- Exercise -
Please reproduce the text on the prime minister of Kenya below word for word, in full.

- Excerpt provided -
——————

- Coat of arms of Kenya
- Seat: Nairobi
- Formation: 1 June 1963 17 April 2008
- First holder: Jomo Kenyatta
- Final holder: Raila Odinga
- Abolished: 12 December 1964 9 April 2013

= Prime Minister of Kenya =

Head of government

The prime minister of Kenya was a post in the Kenyan government. The first prime minister of Kenya was Jomo Kenyatta, who became prime minister in 1963. In 1964, when Kenya became a republic, the post of prime minister was abolished and Jomo Kenyatta became president. Following a power-sharing agreement in February 2008, the role was recreated in April 2008 and held by Raila Odinga. The position was again abolished by the 2010 Constitution after the 2013 elections.

The proposed 2021 constitutional referendum would have decided whether to constitutionally reestablish the office. The process of the proposed amendments to the constitution, was declared unconstitutional by the Supreme Court of Kenya On 31 March 2022. The court also barred the Independent Electoral and Boundaries Commission from proceeding with the referendum.

A similar office, that of Prime Cabinet Secretary, was established by Executive Order No. 1 of 2022 on 27 September 2022.

==History==
On 1 June 1963, the Dominion of Kenya had her first prime minister. The head of state remained Queen Elizabeth II who was represented through a governor-general in Kenya. The governor-general could then select a prime minister from whichever political party had the majority in the House of Representatives; the prime minister would be head of government; Jomo Kenyatta was elected as the first prime minister of Kenya on 27 May 1963. The prime minister office was only effective up to 12 December 1964, before Kenya became a republic; Kenyatta became president.

——————

- Extracted records -
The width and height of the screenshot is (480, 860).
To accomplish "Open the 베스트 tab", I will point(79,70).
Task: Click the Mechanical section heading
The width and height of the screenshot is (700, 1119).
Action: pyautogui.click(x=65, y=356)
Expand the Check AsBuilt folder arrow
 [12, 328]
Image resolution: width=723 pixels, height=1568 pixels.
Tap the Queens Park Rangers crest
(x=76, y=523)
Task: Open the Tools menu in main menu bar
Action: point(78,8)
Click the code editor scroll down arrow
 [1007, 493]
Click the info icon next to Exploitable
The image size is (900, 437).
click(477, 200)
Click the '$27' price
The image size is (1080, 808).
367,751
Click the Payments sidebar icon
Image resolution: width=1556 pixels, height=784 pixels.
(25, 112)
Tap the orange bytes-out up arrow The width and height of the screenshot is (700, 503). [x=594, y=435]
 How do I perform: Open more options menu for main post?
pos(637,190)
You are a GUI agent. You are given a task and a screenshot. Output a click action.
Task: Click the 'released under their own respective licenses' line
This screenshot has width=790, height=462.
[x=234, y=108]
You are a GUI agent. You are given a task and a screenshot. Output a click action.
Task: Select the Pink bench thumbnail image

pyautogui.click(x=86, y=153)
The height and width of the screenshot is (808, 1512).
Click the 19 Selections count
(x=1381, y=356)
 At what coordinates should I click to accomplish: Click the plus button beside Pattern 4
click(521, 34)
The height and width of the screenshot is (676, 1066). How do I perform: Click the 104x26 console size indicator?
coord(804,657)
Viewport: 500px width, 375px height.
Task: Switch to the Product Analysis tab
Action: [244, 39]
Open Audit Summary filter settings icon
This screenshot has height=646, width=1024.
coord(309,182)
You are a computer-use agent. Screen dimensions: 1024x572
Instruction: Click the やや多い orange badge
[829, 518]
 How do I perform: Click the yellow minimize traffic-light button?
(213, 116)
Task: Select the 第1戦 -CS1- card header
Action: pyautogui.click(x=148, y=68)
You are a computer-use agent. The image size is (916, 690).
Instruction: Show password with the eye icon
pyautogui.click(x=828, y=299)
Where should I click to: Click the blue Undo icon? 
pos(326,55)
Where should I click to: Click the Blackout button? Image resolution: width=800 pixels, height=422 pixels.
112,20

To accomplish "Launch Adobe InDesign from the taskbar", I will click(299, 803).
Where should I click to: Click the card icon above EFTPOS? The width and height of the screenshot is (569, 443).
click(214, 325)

——————

- Result of this exercise -
- Coat of arms of Kenya
- Seat: Nairobi
- Formation: 1 June 1963 17 April 2008
- First holder: Jomo Kenyatta
- Final holder: Raila Odinga
- Abolished: 12 December 1964 9 April 2013

= Prime Minister of Kenya =

Head of government

The prime minister of Kenya was a post in the Kenyan government. The first prime minister of Kenya was Jomo Kenyatta, who became prime minister in 1963. In 1964, when Kenya became a republic, the post of prime minister was abolished and Jomo Kenyatta became president. Following a power-sharing agreement in February 2008, the role was recreated in April 2008 and held by Raila Odinga. The position was again abolished by the 2010 Constitution after the 2013 elections.

The proposed 2021 constitutional referendum would have decided whether to constitutionally reestablish the office. The process of the proposed amendments to the constitution, was declared unconstitutional by the Supreme Court of Kenya On 31 March 2022. The court also barred the Independent Electoral and Boundaries Commission from proceeding with the referendum.

A similar office, that of Prime Cabinet Secretary, was established by Executive Order No. 1 of 2022 on 27 September 2022.

==History==
On 1 June 1963, the Dominion of Kenya had her first prime minister. The head of state remained Queen Elizabeth II who was represented through a governor-general in Kenya. The governor-general could then select a prime minister from whichever political party had the majority in the House of Representatives; the prime minister would be head of government; Jomo Kenyatta was elected as the first prime minister of Kenya on 27 May 1963. The prime minister office was only effective up to 12 December 1964, before Kenya became a republic; Kenyatta became president.